Both groups no longer exist, though they are an example of a zeitgeist where two ideas appear in two places at the same time.

== CYLCH Aberystwyth ==
In 1990 CYLCH was championed and created by Berwyn Rowlands, who would later create the Iris Prize Film Festival and who founded the Welsh International Film Festival in Aberystwyth in 1989. During his 15 years in Aberystwyth he was regularly asked to speak about LGBTQIA+ issues on TV and Radio. The organisation published four issues of Y Draig Binc to 1994. In 1992, when exhibiting the magazine at the annual Eisteddfod in Aberystwyth, an anti-gay protestor defaced the group's stall with excrement.

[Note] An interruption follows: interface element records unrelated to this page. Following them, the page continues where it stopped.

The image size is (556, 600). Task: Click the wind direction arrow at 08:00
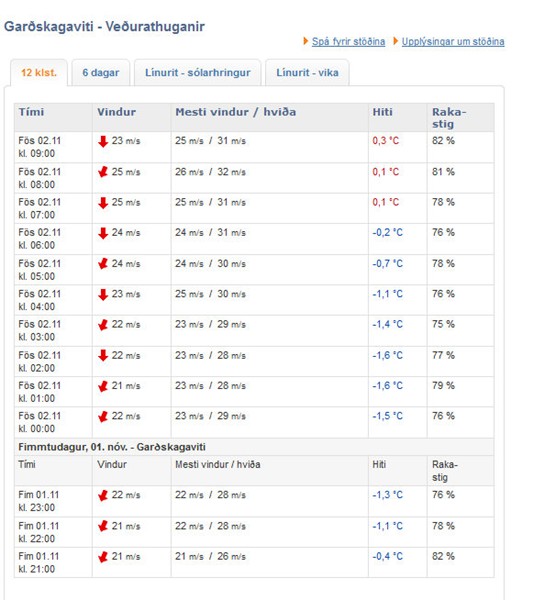(103, 172)
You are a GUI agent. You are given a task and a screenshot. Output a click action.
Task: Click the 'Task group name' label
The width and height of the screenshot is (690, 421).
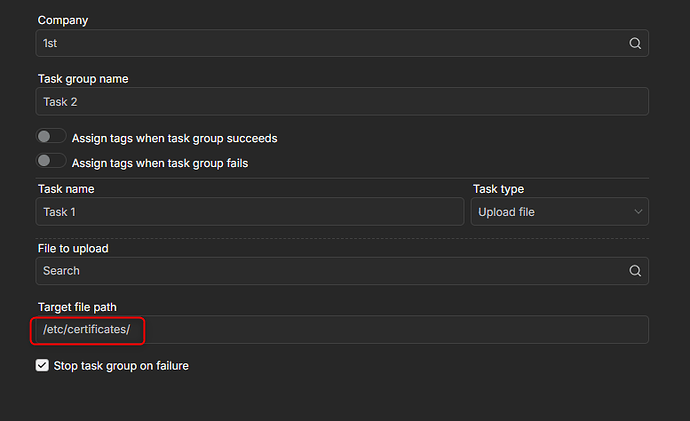(83, 79)
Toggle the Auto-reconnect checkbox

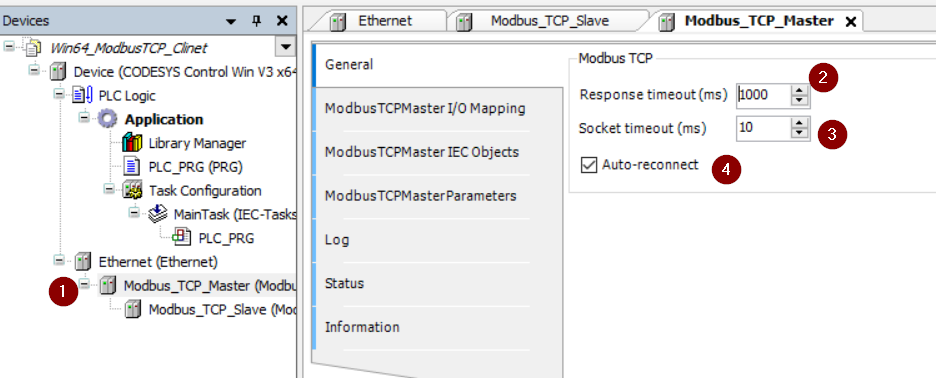(x=589, y=165)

The group created two protest banners for demonstrations organised in 1991 and 1992 against Section 28 in Aberystwyth and for their stall at the National Eisteddfod of Wales. The banner created for the demonstration in 1991 reads "28... 25? Mae'ch cymylau'n hala cryd arnom" (28... 25? Your clauses make us sick). (Note: Section 28 was at times known by other numbers, including 25. It was also referred to as Clause 28, 25 etc.) The banner created for the National Eisteddfod reads "Rhaid newid popeth medd hoywon a lesbiaid" (Everything must change say gays and lesbians). Both banners are now preserved at St Fagans National Museum of History near Cardiff.

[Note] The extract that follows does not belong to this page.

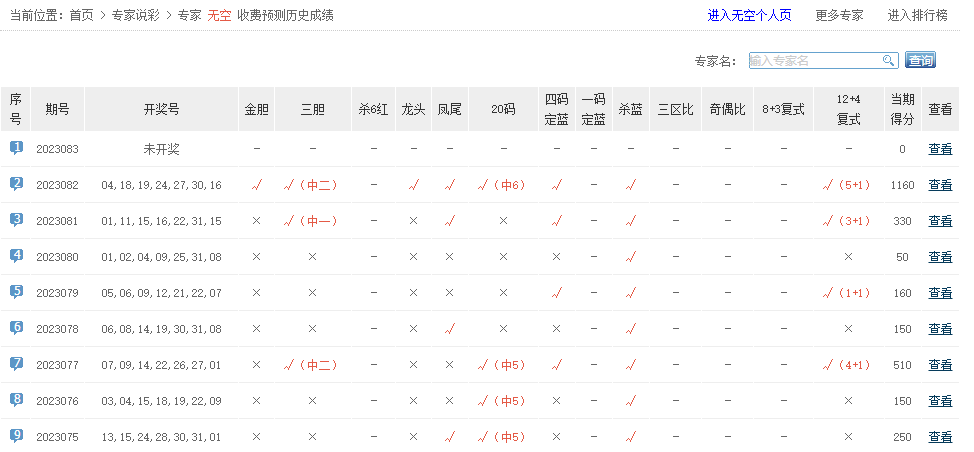Click the 当期得分 column header
This screenshot has width=974, height=452.
(902, 109)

In 1998 John Davies, a former member of staff in the department of Welsh History at Aberystwyth University 1973–1990 and warden of the Welsh-speaking Pantycelyn Hall student accommodation 1974–1992, penned a response to the scandal involving Ron Davies in the Welsh journal Barn (Opinion). Ron Davies had been mugged at knifepoint on Clapham Common, which was a well-known gay meeting place. John Davies wrote a response to homophobic media coverage of the scandal, titled "Arwr Gwlad a Thref" (Town and Country Hero) expressing his dismay at the public response to the scandal thus far. He also expressed sadness that someone from Y Draig Binc had described Pantycelyn Hall, where he had previously served as a warden, as a "cadarnle homoffobia" (stronghold of homophobia) and described the magazine as "diddorol ond byrhoedlog" (interesting but short-lived).